Consigne a >> Recopiez fidèlement le passage de l'entretien sur La ligne de vie compris entre « Sélectionné à la » et « ligne de vie ? », bornes incluses.

Texte de la page >>
......
Zoom sur "La ligne de vie"
Sélectionné à la Mostra de Venise, La ligne de vie est un court métrage historique ambitieux porté par Hugo Becker et produit par Laurent Helas. Inspiré de faits réels et tourné dans des décors authentiques de la Grande Guerre, le film explore à la fois l’importance vitale du courrier pour les soldats et les enjeux de transmission qui résonnent encore aujourd’hui.
Qu'est-ce qui vous a incité à vous lancer dans l'aventure de La ligne de vie ?
Hugo Becker : Mon grand-père a été résistant pendant la Seconde Guerre mondiale. Son père avait lui-même combattu à Verdun pendant la Grande Guerre, et son oncle y était aussi : l’un y est mort, l’autre a perdu un bras…
Mon grand-père et sa sœur avaient conservé de nombreuses lettres de cette époque, et les découvrir a été une révélation pour moi. Elles posaient déjà les grandes questions que pose le film. Sur l’identité, sur la notion de frontière, et évidemment sur ce qu’il y a de plus précieux en chacun de nous : la notion d’humanité. C’est cette interrogation universelle qui transpire du film : qu’est-ce qui nous rapproche finalement tous, au-delà des drapeaux ?
......
Données fournies >>

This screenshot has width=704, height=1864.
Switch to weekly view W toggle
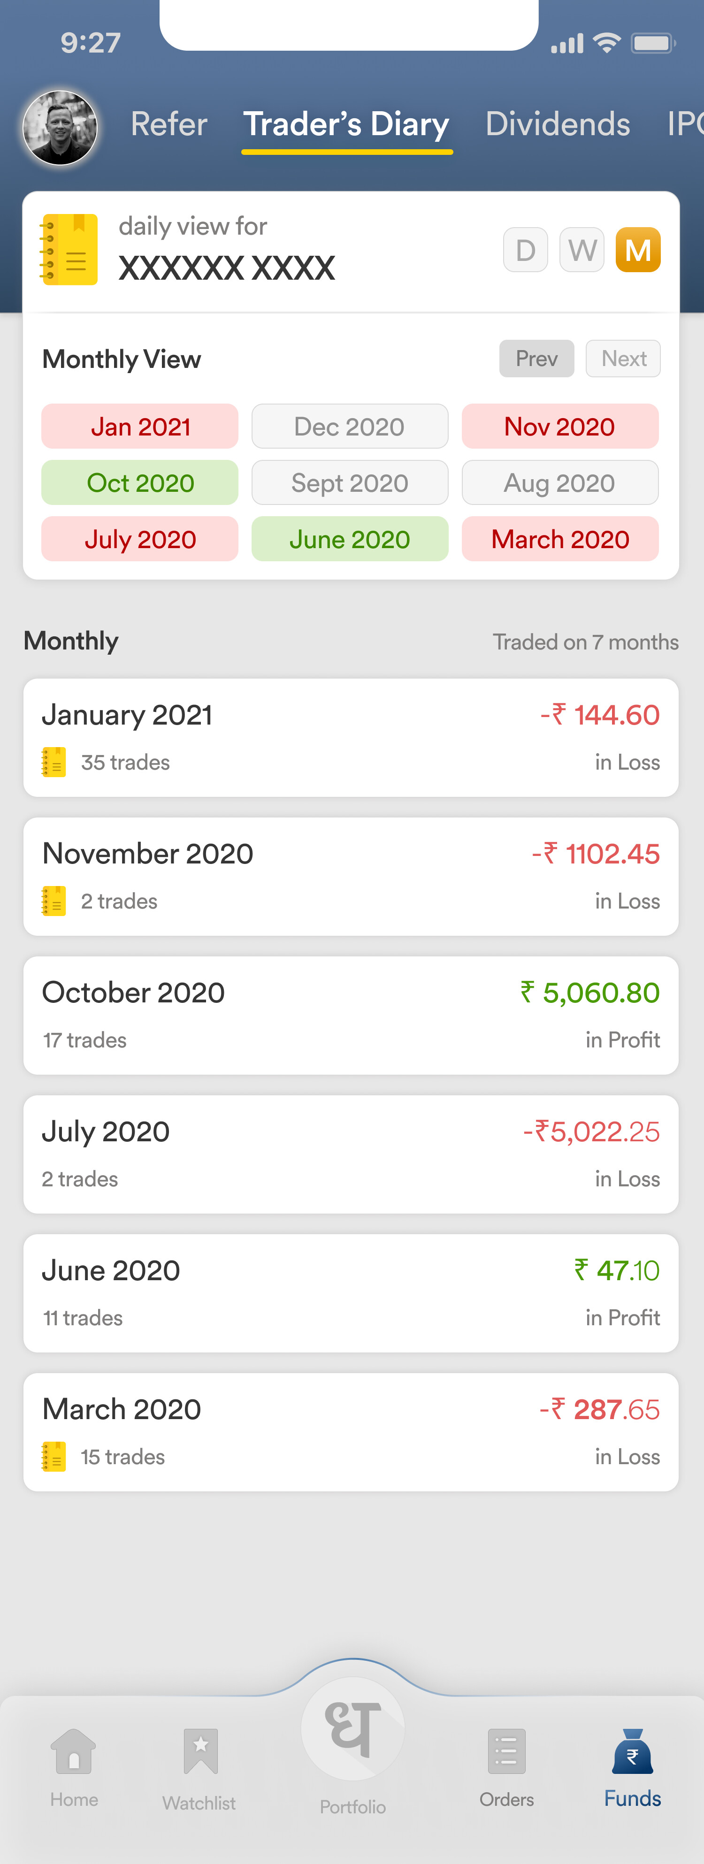582,250
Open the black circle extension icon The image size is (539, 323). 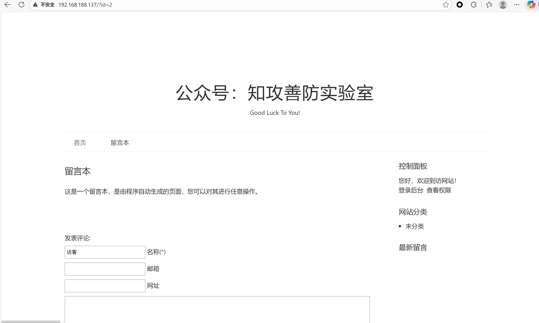coord(460,5)
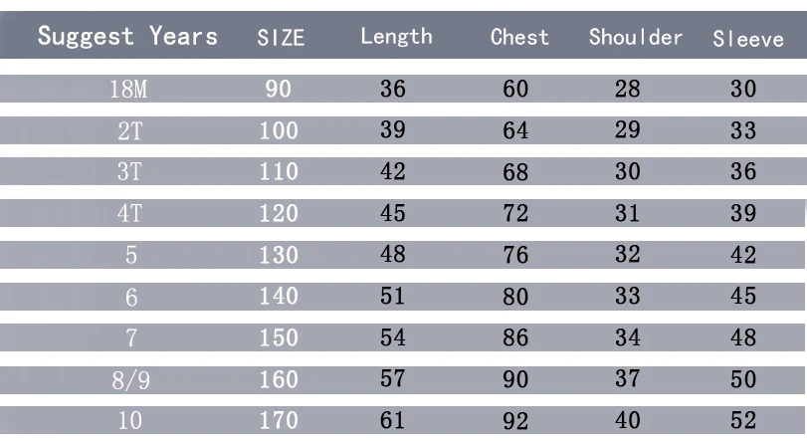Click the 4T age row label
The width and height of the screenshot is (807, 441).
tap(129, 213)
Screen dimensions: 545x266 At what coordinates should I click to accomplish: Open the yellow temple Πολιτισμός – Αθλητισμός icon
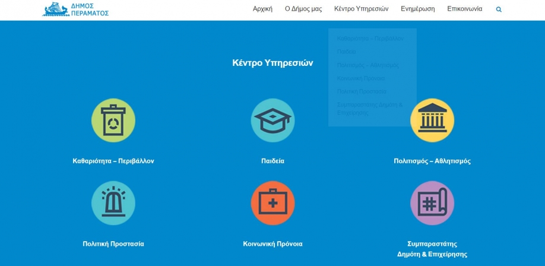pos(432,121)
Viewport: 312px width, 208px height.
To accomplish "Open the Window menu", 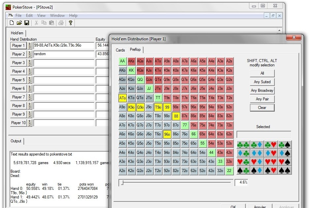I will (x=57, y=16).
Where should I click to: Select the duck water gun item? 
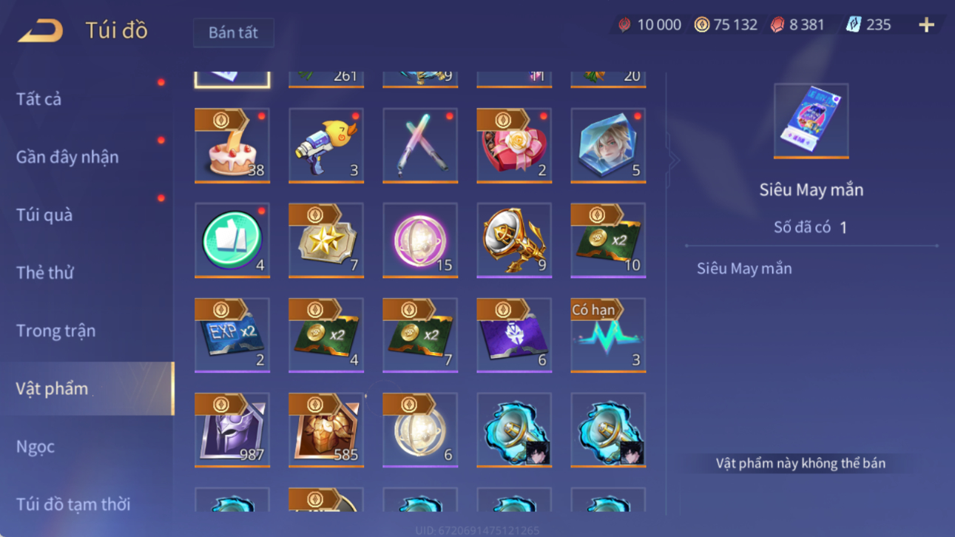(326, 145)
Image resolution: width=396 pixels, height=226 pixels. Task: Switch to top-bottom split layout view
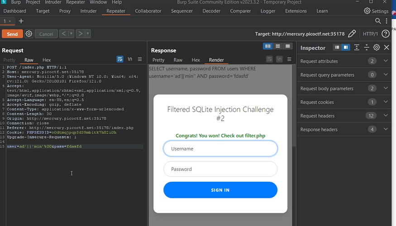click(x=277, y=46)
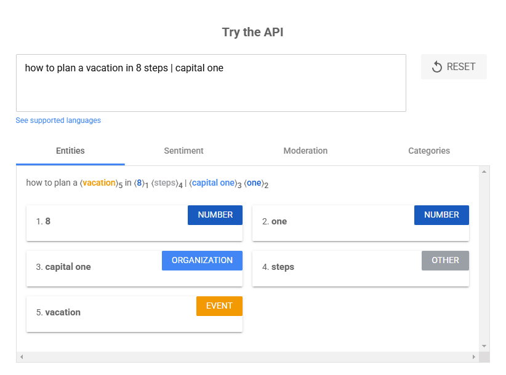The image size is (506, 375).
Task: Click the annotated number 8 in the sentence
Action: point(139,183)
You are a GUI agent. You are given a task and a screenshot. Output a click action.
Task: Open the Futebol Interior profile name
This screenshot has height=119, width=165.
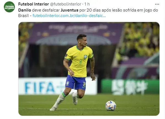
......
Consigne b >> Présentez en tableau Markdown à deux colonnes, « N° » et « Ligne », les lignes des données fournies, de celle qui contient « Image resolution: width=396 » jusqu'à la dernière, bornes incluses, en omettant les lignes vides. Laissez les images hors de la réponse.

Réponse a >>
Sélectionné à la Mostra de Venise, La ligne de vie est un court métrage historique ambitieux porté par Hugo Becker et produit par Laurent Helas. Inspiré de faits réels et tourné dans des décors authentiques de la Grande Guerre, le film explore à la fois l’importance vitale du courrier pour les soldats et les enjeux de transmission qui résonnent encore aujourd’hui.
Qu'est-ce qui vous a incité à vous lancer dans l'aventure de La ligne de vie ?

Réponse b >>
| N° | Ligne |
|---|---|
| 1 | Image resolution: width=396 pixels, height=226 pixels. Task: Switch to top-bottom split layout view |
| 2 | click(x=277, y=46) |
| 3 | The image size is (506, 375). |
| 4 | Task: Click the annotated number 8 in the sentence |
| 5 | Action: point(139,183) |
| 6 | You are a GUI agent. You are given a task and a screenshot. Output a click action. |
| 7 | Task: Open the Futebol Interior profile name |
| 8 | This screenshot has height=119, width=165. |